**WHAT IS NEEDED**
From the line with "You are a GUI" to the final line of the data below, please write out every line exactly, with no pictures.
##### RECORDS SHOWN #####
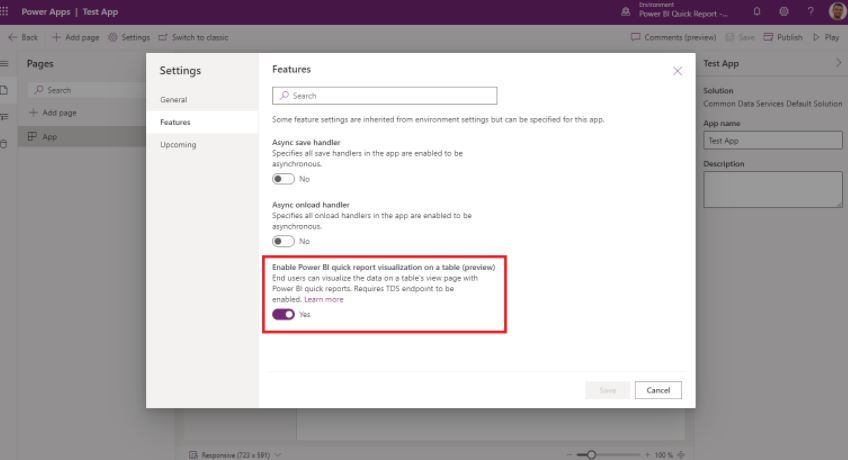Viewport: 848px width, 460px height.
Task: Open the Power Apps app launcher waffle
Action: (x=8, y=12)
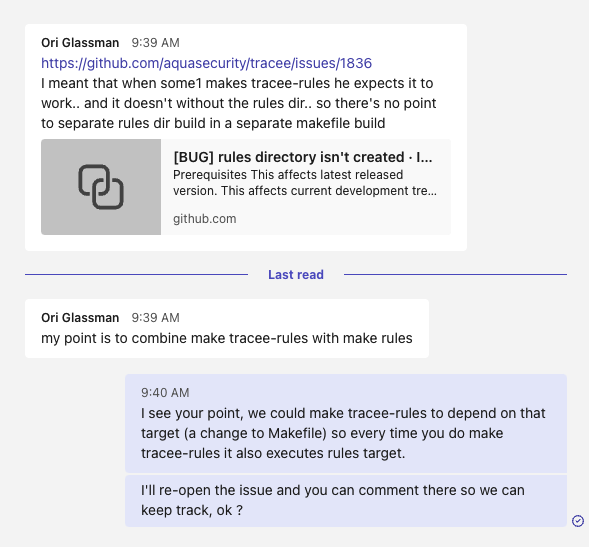Click Ori Glassman's name above the GitHub link
Viewport: 589px width, 547px height.
click(x=80, y=42)
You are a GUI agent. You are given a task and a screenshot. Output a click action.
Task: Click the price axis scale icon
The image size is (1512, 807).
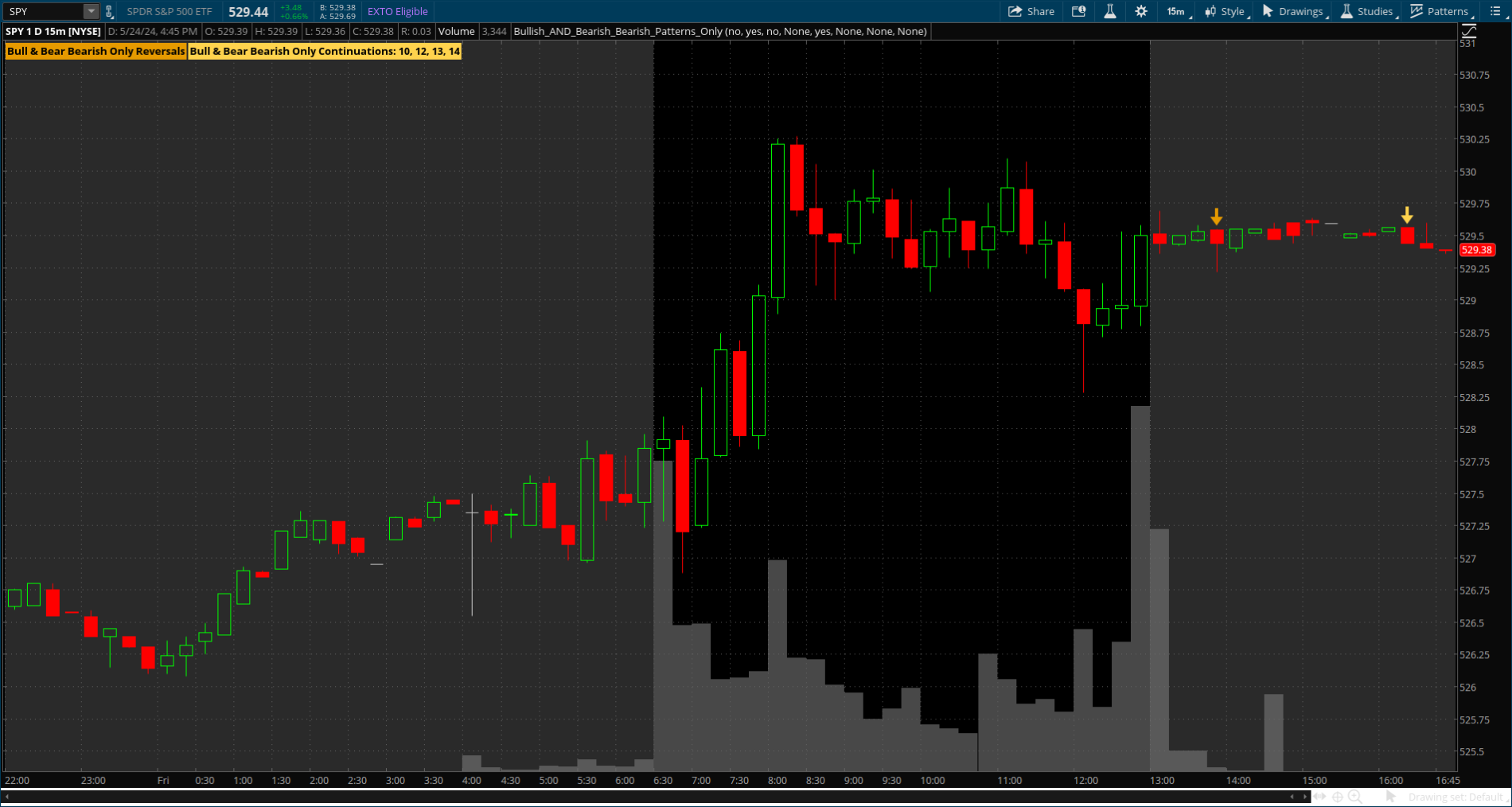click(1469, 32)
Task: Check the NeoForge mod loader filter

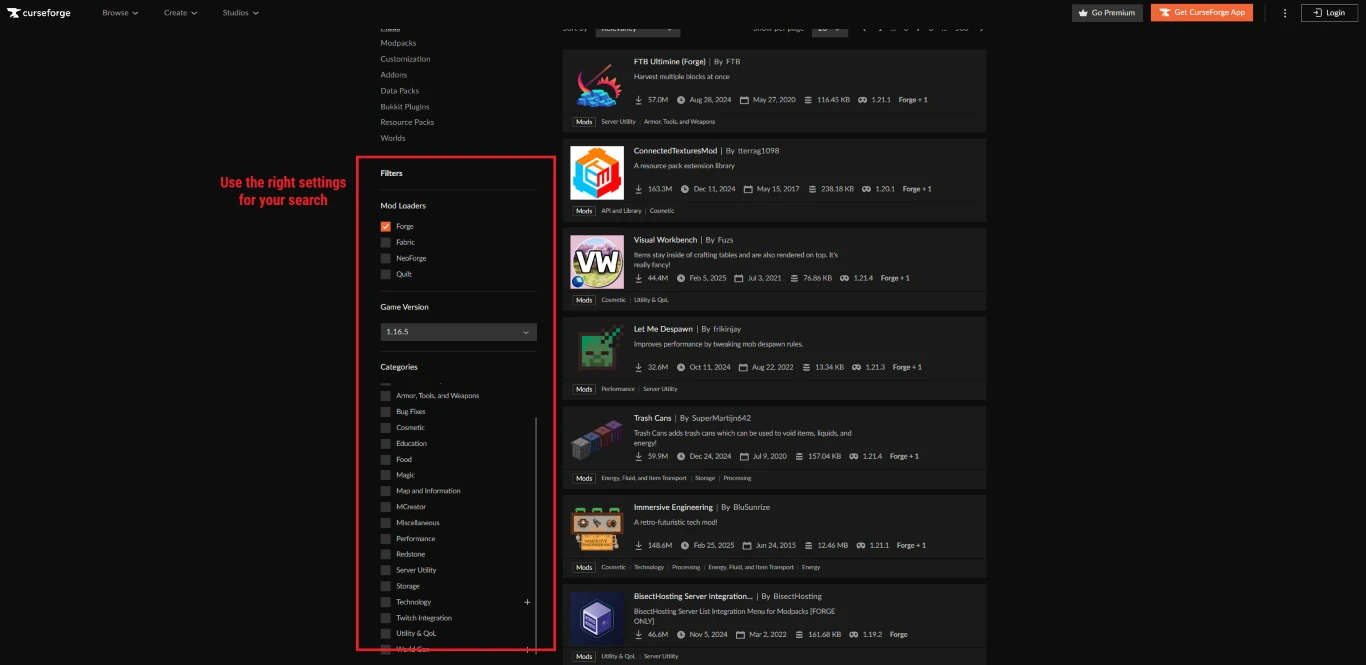Action: 386,258
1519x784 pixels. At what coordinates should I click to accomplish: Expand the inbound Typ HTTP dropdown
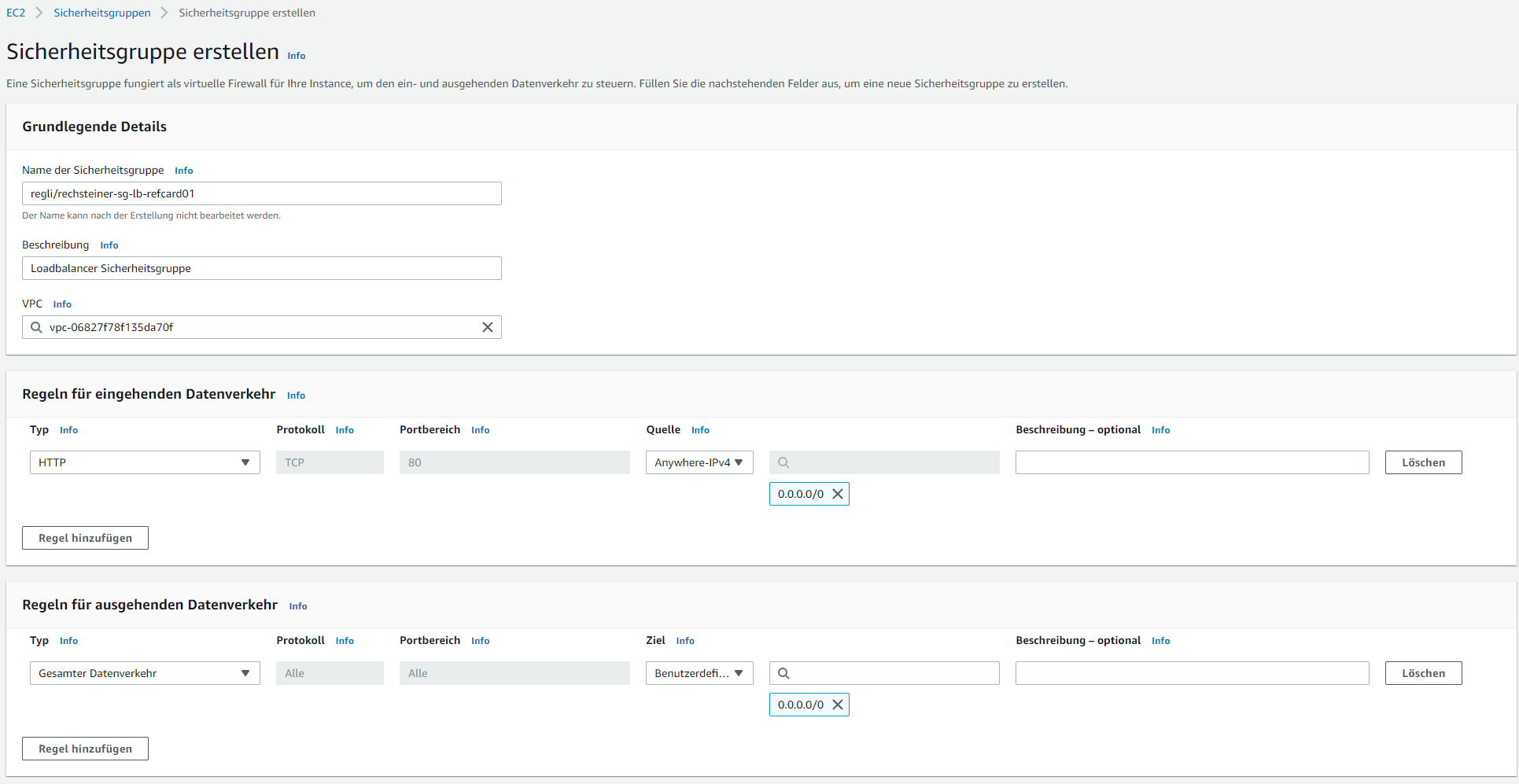145,462

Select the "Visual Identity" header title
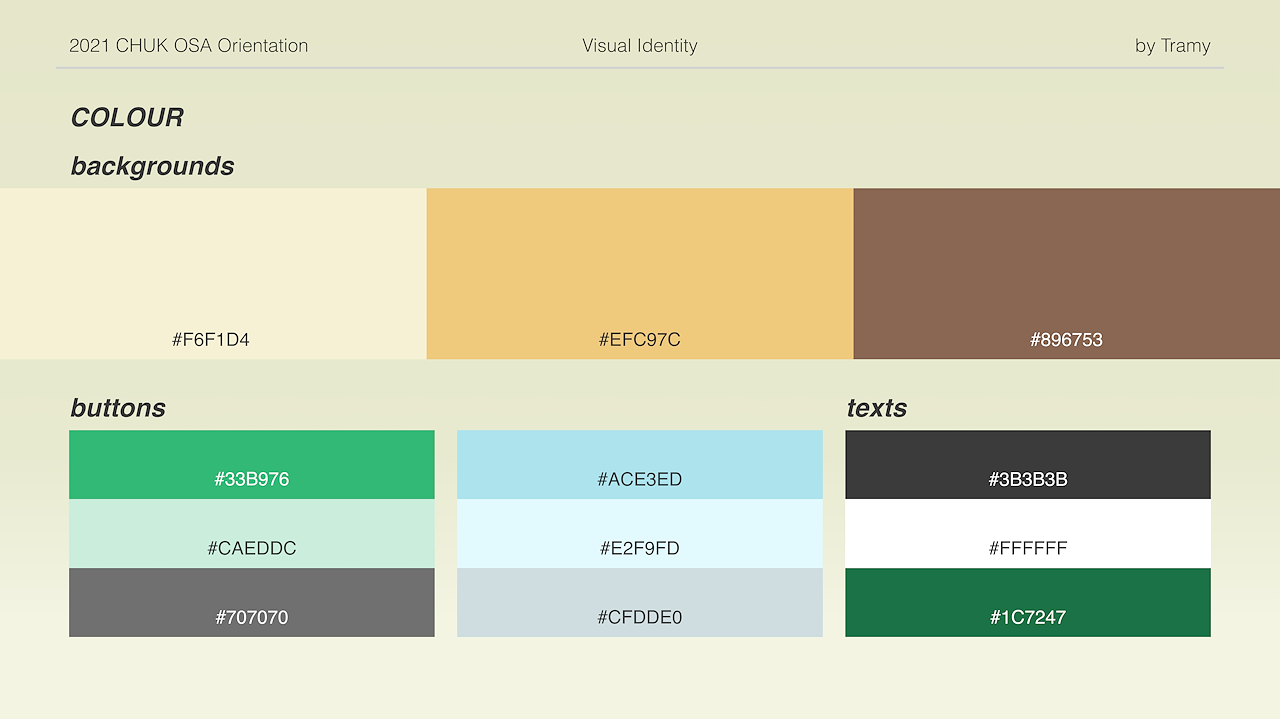640,46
#####
**OUTPUT**
You are a GUI agent. You are given a task and a screenshot. Output a click action.
Task: Click the price axis scale icon
The image size is (1512, 807).
click(1469, 32)
Task: Check the NeoForge mod loader filter

Action: 386,258
1519x784 pixels. At what coordinates should I click to accomplish: Expand the inbound Typ HTTP dropdown
145,462

Select the "Visual Identity" header title
640,46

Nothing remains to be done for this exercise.